DESOBEDEÇO À TRISTEZA

domingo, julho 26, 2015


Existem muitas coisas sobre mim que desconheces. Eu exponho apenas aquilo que me faz sentir segura. Possuo mil maneiras de me comportar e o meu temperamento oscila como o meu comportamento. Aprende uma coisa sobre mim: tu só saberás aquilo que eu quiser que saibas. 
Posso ser uma mulher ou uma criança. Tímida ou extrovertida. Posso ser fria como o inverno ártico e quente como um verão equatorial. Posso ser doce, como posso ser amarga, bem como azeda. Posso ser a paz, e posso ser tormenta. Posso ser um dia ensolarado, como posso ser uma furiosa tempestade. Posso ser tu ou simplesmente ser minha e de mais ninguém. Isso depende. Aliás, tudo depende.
A maneira como tu me vê, não necessariamente, é a realidade do que acontece. Sou mimada. As coisas acontecem como eu quero e, se não acontecem, eu faço beicinho, fico irritada e bato o pé... Até conseguir. Eu sou determinada, destemida. Mas isso não faz com que eu não tenho medo de nada, porque... É. Eu ainda tenho medo.
De certa forma eu sei quem sou e sei exatamente para onde quero ir. E queres saber? É isso que me diferencia das demais. Em mim, tu podes encontrar um pouco de tudo. Uma variedade de descobertas e sentimentos. E acredito ser esse o motivo que mantém as pessoas intrigadas ao meu redor: a variedade de mistérios que se escondem nos meus olhos.
Aprendia a esconder as minha lágrimas com sorrisos, e a ficar quieta mesmo que essa não fosse a minha vontade. Aprendi a silenciar um grito de fúria, e a calar e engolir o choro. Aprendi a não ser covarde, e a enfrentar tudo o que vier - de cabeça erguida. E sabes esse sorriso que vês estampado no meu rosto? Eu o trago por desobediência. Desobedeço a tristeza. E consigo ser mais feliz assim.

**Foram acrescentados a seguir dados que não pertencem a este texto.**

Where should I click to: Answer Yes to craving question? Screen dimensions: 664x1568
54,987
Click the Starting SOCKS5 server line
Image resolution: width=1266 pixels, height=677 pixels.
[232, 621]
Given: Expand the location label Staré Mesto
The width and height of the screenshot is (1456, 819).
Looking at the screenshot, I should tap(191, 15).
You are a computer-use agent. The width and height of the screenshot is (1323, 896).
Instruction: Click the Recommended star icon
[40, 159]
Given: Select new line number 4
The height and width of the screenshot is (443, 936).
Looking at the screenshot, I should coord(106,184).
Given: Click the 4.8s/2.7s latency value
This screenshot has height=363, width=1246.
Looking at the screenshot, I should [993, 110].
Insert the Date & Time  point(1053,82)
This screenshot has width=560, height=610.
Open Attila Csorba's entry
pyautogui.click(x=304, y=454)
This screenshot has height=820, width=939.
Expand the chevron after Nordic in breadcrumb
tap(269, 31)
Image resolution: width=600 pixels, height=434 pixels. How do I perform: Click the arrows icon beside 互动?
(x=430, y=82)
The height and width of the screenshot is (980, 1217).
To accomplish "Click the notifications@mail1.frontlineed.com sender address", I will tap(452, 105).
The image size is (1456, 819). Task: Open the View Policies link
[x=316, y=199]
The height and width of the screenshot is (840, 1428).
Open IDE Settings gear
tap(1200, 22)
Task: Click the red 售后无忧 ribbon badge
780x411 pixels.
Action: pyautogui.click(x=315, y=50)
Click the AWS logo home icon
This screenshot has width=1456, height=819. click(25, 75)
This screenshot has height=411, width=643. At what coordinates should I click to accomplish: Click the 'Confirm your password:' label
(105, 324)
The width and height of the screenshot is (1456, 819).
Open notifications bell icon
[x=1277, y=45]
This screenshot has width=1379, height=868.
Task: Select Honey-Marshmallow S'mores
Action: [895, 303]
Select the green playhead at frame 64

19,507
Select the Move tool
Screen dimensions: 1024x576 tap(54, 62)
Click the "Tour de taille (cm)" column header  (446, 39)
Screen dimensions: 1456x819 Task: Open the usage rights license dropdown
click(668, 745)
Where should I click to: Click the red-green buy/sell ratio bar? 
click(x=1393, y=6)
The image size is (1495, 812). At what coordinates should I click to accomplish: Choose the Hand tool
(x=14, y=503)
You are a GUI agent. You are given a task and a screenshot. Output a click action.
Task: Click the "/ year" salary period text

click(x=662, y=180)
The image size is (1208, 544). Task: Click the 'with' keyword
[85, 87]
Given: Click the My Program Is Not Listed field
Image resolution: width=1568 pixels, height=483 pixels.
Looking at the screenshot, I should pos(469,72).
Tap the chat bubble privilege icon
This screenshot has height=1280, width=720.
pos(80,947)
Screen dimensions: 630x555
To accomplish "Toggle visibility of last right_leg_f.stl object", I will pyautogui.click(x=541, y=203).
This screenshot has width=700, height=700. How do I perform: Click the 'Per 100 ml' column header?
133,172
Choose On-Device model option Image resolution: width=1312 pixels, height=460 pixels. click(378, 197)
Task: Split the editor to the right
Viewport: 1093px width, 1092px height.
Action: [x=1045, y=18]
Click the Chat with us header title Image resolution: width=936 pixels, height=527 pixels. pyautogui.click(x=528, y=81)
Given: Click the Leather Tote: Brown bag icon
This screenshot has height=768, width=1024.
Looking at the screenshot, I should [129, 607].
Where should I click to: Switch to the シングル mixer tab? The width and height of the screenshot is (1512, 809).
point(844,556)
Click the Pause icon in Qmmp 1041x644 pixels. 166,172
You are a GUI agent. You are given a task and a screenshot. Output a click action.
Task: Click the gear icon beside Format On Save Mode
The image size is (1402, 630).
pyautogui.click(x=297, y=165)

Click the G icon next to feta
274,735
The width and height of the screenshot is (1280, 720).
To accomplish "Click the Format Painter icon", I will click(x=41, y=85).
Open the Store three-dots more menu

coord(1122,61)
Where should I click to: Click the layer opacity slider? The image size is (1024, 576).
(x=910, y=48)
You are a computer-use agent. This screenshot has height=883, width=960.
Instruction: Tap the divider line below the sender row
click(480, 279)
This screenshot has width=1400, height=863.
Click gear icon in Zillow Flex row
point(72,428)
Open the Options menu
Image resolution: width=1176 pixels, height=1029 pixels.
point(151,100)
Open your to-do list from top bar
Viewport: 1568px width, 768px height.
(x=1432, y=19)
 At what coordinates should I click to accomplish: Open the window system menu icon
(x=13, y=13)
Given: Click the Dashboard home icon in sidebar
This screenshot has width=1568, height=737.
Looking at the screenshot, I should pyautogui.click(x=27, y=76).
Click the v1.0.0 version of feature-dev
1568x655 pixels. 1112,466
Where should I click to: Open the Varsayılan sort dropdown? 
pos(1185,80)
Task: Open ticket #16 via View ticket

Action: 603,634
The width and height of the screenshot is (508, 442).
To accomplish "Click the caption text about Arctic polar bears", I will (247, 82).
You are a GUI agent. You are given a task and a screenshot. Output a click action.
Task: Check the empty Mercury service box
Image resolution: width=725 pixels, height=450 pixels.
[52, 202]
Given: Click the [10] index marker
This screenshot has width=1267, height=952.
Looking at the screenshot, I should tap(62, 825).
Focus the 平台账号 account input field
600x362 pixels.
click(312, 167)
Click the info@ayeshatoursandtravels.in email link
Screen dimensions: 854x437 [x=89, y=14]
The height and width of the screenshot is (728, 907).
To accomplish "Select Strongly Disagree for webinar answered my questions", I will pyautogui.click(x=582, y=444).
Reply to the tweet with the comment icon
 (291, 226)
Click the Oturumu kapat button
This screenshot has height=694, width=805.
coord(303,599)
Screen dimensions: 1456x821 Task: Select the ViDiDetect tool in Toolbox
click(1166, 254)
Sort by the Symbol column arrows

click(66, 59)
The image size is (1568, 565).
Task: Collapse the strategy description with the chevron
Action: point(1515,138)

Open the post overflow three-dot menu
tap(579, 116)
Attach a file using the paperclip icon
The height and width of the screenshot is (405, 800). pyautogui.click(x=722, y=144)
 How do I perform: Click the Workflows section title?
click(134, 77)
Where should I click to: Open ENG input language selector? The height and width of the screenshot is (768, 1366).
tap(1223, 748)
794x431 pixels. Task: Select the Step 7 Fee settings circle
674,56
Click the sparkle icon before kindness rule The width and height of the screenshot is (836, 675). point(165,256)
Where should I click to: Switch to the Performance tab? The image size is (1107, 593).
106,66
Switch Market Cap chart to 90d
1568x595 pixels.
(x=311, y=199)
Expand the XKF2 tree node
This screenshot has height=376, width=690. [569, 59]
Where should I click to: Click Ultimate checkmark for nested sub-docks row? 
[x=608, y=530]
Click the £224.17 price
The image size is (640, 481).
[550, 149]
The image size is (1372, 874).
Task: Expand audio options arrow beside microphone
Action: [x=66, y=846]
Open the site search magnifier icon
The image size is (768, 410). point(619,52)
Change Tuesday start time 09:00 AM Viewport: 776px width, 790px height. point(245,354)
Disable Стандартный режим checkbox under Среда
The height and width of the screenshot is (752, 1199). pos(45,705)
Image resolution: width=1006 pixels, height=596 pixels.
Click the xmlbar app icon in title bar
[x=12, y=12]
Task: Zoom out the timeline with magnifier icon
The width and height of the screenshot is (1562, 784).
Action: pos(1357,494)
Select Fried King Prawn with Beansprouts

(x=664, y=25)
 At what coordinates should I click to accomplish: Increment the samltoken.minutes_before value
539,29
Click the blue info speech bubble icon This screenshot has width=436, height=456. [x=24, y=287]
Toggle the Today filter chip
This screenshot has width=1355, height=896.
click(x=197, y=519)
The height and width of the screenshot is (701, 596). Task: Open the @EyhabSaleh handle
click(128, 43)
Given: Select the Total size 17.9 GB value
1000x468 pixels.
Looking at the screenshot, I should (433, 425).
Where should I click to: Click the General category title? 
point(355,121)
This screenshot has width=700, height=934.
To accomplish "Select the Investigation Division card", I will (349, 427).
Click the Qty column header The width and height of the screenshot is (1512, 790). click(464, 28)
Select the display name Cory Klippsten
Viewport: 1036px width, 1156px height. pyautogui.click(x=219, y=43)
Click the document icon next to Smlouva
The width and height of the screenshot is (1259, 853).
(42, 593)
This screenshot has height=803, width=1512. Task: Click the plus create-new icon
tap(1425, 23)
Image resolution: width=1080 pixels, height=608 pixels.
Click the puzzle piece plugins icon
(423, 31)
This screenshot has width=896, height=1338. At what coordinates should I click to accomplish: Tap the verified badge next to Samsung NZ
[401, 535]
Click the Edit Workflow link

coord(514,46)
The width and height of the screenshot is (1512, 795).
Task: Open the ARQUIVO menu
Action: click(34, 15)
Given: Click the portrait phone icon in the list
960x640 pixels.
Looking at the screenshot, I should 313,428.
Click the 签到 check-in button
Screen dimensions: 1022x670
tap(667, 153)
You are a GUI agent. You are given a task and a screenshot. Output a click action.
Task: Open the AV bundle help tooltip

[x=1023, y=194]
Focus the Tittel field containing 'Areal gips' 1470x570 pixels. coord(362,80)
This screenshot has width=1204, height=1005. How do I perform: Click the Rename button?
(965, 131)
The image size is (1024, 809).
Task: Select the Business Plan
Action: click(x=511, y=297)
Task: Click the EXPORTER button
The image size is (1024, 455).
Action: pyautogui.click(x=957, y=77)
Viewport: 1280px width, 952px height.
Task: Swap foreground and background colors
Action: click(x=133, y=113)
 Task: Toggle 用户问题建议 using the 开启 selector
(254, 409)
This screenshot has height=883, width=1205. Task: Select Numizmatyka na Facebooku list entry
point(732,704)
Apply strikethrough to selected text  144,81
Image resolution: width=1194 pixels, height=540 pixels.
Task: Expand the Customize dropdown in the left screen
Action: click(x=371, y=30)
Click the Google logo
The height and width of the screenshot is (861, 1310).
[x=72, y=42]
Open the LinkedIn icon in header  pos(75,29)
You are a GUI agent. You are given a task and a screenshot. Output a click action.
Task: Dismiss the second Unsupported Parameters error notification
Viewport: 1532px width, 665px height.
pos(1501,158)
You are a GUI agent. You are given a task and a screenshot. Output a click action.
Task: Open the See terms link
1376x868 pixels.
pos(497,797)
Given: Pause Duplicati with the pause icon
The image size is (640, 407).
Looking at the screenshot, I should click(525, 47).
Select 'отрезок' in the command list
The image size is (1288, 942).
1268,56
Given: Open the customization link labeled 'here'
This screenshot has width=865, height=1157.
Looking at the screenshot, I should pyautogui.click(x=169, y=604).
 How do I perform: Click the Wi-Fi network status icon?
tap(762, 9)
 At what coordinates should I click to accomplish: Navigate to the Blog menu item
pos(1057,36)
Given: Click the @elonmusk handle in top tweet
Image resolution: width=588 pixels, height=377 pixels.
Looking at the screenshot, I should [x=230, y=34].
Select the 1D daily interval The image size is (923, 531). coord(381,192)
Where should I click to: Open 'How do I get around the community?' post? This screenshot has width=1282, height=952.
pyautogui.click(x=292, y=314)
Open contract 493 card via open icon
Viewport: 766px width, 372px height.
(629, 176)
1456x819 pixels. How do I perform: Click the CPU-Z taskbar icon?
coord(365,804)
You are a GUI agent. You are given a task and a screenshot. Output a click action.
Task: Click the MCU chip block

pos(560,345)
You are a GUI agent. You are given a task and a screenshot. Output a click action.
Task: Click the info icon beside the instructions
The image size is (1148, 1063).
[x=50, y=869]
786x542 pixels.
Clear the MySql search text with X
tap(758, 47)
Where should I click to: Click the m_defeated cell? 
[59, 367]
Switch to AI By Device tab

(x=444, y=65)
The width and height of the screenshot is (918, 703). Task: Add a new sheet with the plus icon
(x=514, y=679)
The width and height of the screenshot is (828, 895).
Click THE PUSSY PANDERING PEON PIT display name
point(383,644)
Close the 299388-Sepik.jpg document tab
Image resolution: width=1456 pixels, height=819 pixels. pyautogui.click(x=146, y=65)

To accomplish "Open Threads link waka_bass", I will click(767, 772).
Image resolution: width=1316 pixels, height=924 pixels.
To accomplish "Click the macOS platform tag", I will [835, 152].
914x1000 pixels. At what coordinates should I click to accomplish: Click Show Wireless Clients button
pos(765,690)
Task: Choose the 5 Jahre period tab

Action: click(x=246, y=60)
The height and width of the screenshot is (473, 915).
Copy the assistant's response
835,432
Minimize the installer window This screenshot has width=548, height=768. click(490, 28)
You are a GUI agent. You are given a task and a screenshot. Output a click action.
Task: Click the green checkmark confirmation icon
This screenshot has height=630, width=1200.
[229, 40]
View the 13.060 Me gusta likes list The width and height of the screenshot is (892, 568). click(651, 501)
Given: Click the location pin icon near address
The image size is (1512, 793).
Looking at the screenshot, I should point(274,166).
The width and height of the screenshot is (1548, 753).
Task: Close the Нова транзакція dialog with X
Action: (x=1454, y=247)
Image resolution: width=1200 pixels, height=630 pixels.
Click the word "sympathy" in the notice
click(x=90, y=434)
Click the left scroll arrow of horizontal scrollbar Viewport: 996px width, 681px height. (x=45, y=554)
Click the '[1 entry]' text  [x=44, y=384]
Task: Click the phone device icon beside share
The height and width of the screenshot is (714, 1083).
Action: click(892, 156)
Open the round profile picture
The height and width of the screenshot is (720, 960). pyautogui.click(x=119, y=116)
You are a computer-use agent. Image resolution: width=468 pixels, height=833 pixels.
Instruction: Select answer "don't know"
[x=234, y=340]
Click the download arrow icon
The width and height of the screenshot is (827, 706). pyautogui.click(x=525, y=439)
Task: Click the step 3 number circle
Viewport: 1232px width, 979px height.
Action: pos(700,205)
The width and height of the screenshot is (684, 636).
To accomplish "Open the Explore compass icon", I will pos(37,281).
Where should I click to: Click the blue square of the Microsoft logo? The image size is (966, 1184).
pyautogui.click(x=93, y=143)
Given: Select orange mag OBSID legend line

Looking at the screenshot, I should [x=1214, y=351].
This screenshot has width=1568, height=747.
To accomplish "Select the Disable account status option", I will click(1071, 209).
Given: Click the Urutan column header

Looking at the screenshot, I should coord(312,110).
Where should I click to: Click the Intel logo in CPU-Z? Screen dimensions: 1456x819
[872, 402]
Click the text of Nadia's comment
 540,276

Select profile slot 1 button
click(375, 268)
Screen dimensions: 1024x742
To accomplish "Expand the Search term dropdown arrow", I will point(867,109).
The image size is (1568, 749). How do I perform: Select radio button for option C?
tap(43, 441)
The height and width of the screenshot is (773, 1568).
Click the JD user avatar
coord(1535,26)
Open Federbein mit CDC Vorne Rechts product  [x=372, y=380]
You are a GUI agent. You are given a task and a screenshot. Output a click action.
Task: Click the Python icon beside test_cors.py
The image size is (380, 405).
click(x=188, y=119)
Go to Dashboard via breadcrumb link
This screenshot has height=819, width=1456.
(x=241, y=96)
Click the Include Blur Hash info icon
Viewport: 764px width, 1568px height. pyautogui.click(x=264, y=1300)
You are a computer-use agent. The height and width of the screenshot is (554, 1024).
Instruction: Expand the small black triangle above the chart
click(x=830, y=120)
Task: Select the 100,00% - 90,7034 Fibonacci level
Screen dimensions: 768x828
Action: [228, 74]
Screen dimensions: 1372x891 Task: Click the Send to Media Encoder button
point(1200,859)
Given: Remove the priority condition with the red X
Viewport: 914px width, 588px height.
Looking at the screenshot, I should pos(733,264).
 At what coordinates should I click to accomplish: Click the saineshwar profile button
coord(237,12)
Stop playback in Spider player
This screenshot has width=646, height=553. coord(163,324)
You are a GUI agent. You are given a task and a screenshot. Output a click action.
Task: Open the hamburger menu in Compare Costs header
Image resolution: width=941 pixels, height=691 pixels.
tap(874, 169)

Não nasci para agradar e nem me igualar. Odeio comparações. Quem me conhece sabe que eu nunca espero que aconteça: eu faço acontecer. E já nesse caminho distante da largada, eu finalmente desisti de tentar me equilibrar. Isso é para artistas circenses e, convenhamos: eu nem gosto de circos. Melhor deixar assim, 8 ou 80 - porém, intensa. E vou confessar uma coisinha: depois de passar por mim, ouvi dizer, que fica muito difícil ser feliz ao lado de outra mulher.
Muito tempo a tentar compreender, a explicar me, mas a verdade que todos secretamente conhecem, é que nunca se tem um resposta concreta quando o assunto és tu mesmo.